EMILIO. - FERNANDO. - GIL. - PABLO. - ORTIGUILLA. - BARTOLO. - CABRERA.
Antedespacho en casa del doctor don Anselmo Aguilares. Puerta de entrada a la izquierda primer término. En este mismo lateral y en chaflán un balcón. En el lateral derecha dos puertas, que conducen: la primera al despacho de donAnselmo,y la segunda a restantes departamentos de la casa. Ante la primera puerta un pequeño biombo. Hay en el centro de la escena un gran sofá y ante él una pequeña mesa con libros y periódicos. Entre la puerta de la izquierda y el balcón un elegante banco de madera. En el foro un hermoso armario, y entre las dos puertas de la derecha un ”secretaire” de señora, cerrado. Varios sillones y sillas volantes completan la decoración. Es de día. Epoca actual. La acción en Miracampos, pueblo que se supone en cualquier provincia de Castilla.
(Al levantarse el telón están en escena Benigna, Dámasa y Ortiguilla. Ortiguilla y Benigna, que visten pobremente y que son marido y mujer, están sentados en el banco de la izquierda. Dámasa, señora de manto y mantón, ocupa el sofá.)
BEN.—(A Dámasa.) Entonces, quiere decir que usted no es de aquí de Miracampos.
DAM.—No, señora; yo soy de Molinares, y vengo cada quince días a que me vea don Anselmo, porque desde que me puse en sus manos estoy muchísimo mejor.
ORT.—Como que es un médico que tiene una vista que Dios se la conserve. Dice “polmunía”, y “polmunía”; dice “asnemia”, y “asnemia”. ¡Es mucho hombre! Yo si hubiera hecho tó lo que él m’ha dicho ya estaría bueno. ¡Anda! Hace un rato grande; pero no siempre puede uno hacer lo que el médico aconseja.
BEN.—Que eres un rebelde, Melanio; parece mentira que con el talento que tienes seas asina.
ORT.—Pero, Benigna, ¿cómo voy a pasarme dos meses sin comer?

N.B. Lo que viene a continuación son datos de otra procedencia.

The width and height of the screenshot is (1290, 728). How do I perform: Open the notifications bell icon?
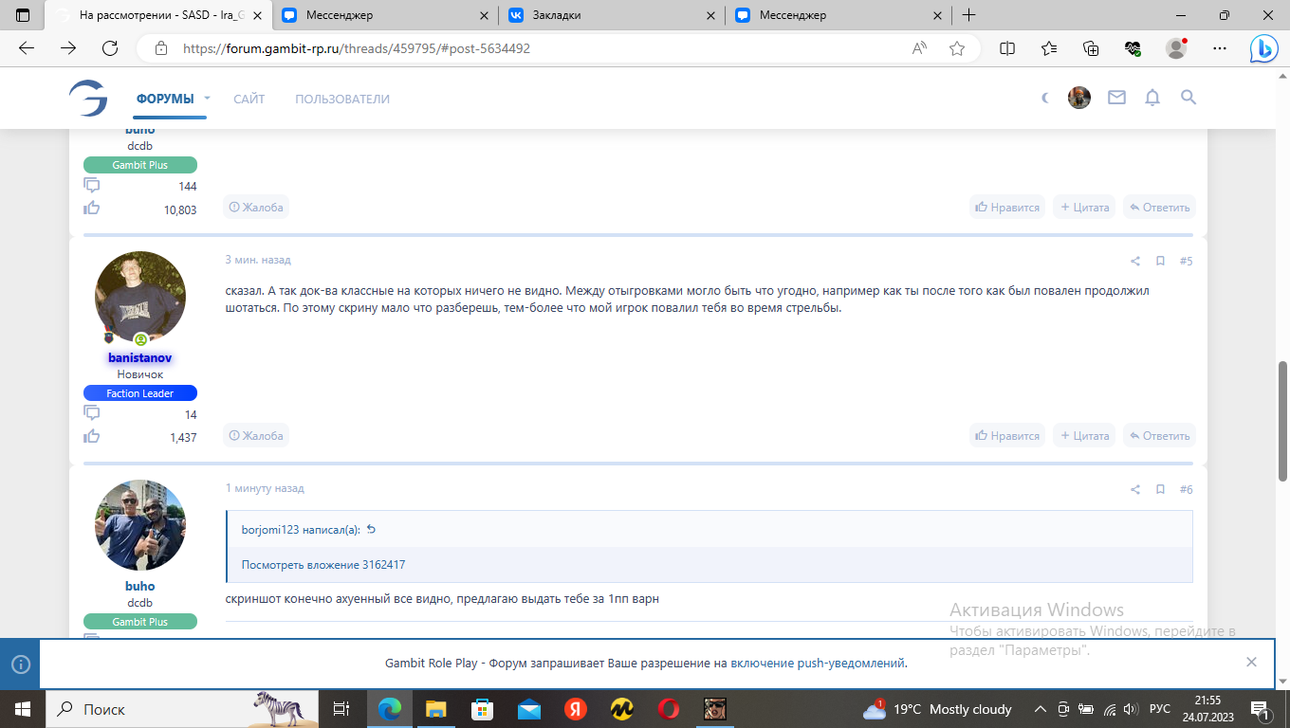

BEN.—¿Sin comer, y te zampas un cuartillo de leche cá dos horas?
ORT.—¿Y eso es comer?
BEN.—No es comer, pero es alimentarse.
ORT.—¡Que te lo crees tú! La leche no alimenta.

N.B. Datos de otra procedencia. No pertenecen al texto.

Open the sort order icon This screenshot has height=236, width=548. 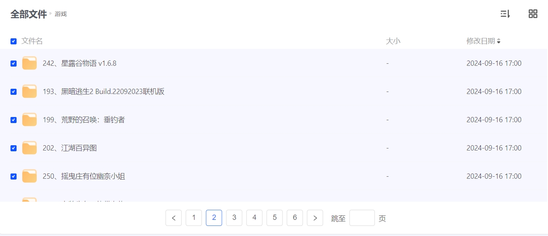pos(505,14)
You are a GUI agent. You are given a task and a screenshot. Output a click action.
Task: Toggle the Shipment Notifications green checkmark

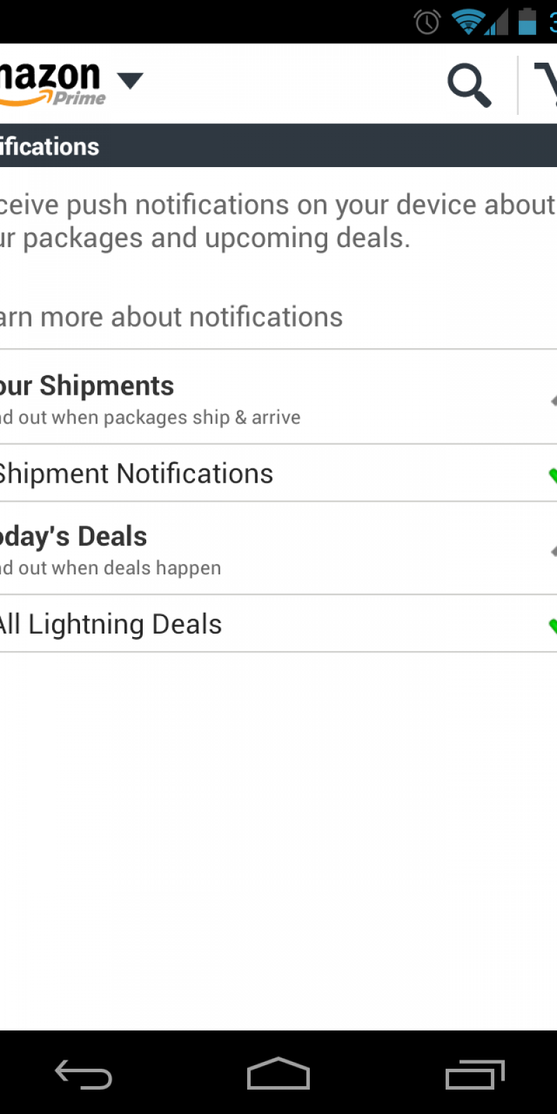tap(551, 475)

BEN.—Pues los chicos bien gordos que se crían.
ORT.—Los chicos son una cosa y los adúlteros somos otra, Benigna. Pa mí, tó lo que no sea mascar es perder el tiempo.
DAM.—¿Padece del estómago?
BEN.—Sí, señora; por una apuesta con un hermano mío se comió un día quínientas veintisiete aceitunas, y por poco se muere.
DAM.—¡ Jesús! ¡Con lo indigestas que son las aceitunas!
ORT.—No; si a mí las aceitunas no me hicieron daño; los que me hicieron daño fueron los huesos.
DAM.—¡Ah! ¿Pero se las comió usted con huesos?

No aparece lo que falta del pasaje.